— Work order —
Only some lines are wanted. Transcribe, exactly, the lines below from the line with "Task: Click the Сохранить button" up to and including the line with "608x371 pixels.".

— Supplied data —
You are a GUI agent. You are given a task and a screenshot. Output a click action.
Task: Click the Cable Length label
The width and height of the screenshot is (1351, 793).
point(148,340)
--
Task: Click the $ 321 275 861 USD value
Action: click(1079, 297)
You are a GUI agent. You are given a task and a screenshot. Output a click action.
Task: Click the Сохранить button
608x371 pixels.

— Response area —
Task: Click the Сохранить button
608x371 pixels.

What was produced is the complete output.